I don’t think any of us are thinking that this was a selfish man who needed blessing—that he conducted a public ministry to gather blessing to himself from other people. He was offering blessing; he was offering healing, inspiration; he was teaching, he was putting his life at risk. He was offering and offering and offering, and what was coming back wasn’t reciprocating what he was offering.

It is like that person who for a year is inviting someone else over for dinner, and nothing’s happening back. Of course, people appreciated what Jesus was giving them, at least to some degree; I’m sure those who were healed were very appreciative. But apparently no one had the idea that they had something of blessing to offer back to him. Apparently they thought they would just continue to be blessed. No reciprocity.

At other points, his followers protested that they didn’t know what was going on. Jesus had been teaching, teaching, and teaching. Finally he challenged them by saying, “Whither I go ye know, and the way ye know.” (John 14:4) You do know! And you are not reciprocating. You’re not acting on what you know and teaching what you know. You’re just waiting to hear it out of my mouth—no reciprocation.

So he was offering a blessing and he was offering a teaching, but there wasn’t reciprocation. And on that basis he ended up saying, this relationship is off. We can’t keep doing this like this.

What does it take for us, if we are receiving a blessing from another person, to allow that to go so deeply and move us so profoundly that we take responsibility for offering that blessing ourselves? And if we are learning something from another, what does it mean to let that learning go so deeply in us, to be so profoundly changed and moved by that learning, that we assume the responsibility ourselves for bringing forth wisdom and teaching that would be useful to the other person?

I’d like to close by reading something I wrote last weekend in England. We had a seminar in Oxfordshire. It was a warm and beautiful English spring, with daffodils and the like, a very rural setting, and we had a time of being in the outdoors. I was thinking about this matter of reciprocity with the earth. This principle of reciprocity applies to relationships with people but it also applies to some very big things, like our relationship with the earth and our relationship with the Invisible. I thought about how I, and I think others, have a tendency to be in a relationship with the earth that attempts to take possession and control, without paying attention to what is being offered to us already, without actually receiving what’s being offered and honoring it.

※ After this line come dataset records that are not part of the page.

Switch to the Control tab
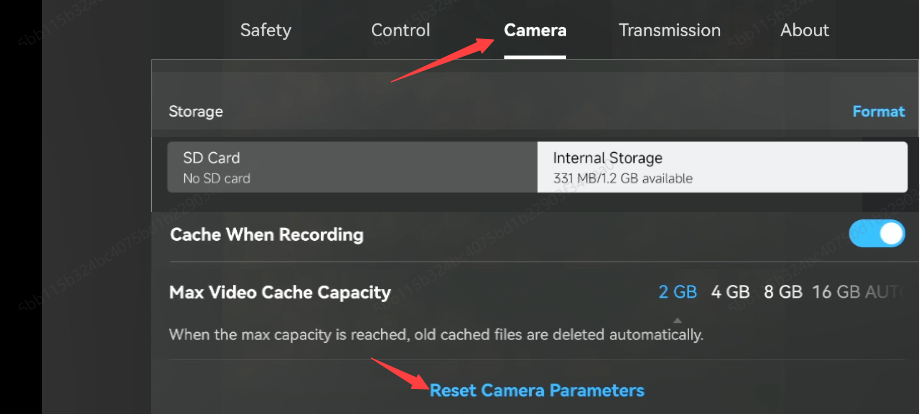 point(400,30)
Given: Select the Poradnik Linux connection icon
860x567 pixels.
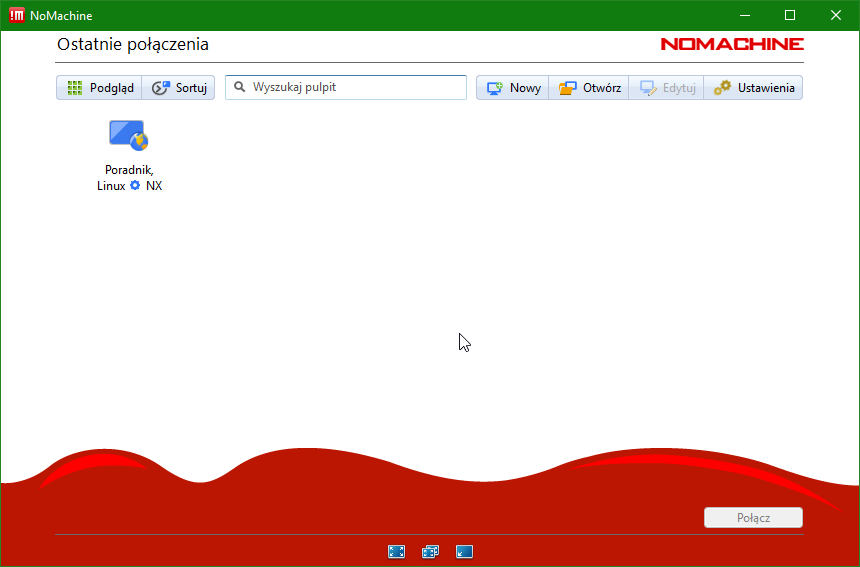Looking at the screenshot, I should (128, 135).
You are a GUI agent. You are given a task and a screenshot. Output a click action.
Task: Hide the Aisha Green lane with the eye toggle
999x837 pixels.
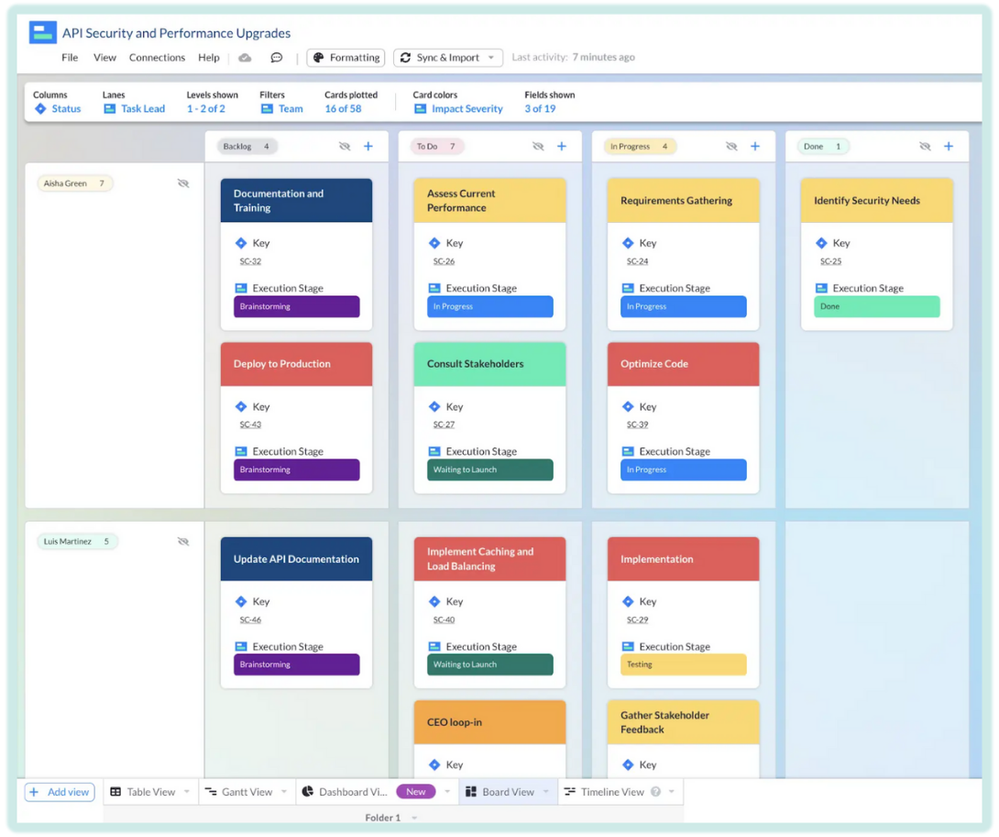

So I wrote some words in Oxfordshire that I’d like to close with, which are about that.

You loved me from the beginning
When I ran through that path in the woods
And swam in the dark water of your slow-moving river.
You looked after me as I lay, broken-hearted,
Among the daisies and the long, warm grass.
You told me stories in fireflies that lit the night like city lights
And in shimmering curtains of undulating color that invited me into your heavens.
You loved me better than any mother ever could,
With the comforting lap of your waves on my little boat,
And your radiant warmth on my shoulders.
So thank you, dear One, who has nourished this boy for so long.

May we have the generosity to give and the openness to receive.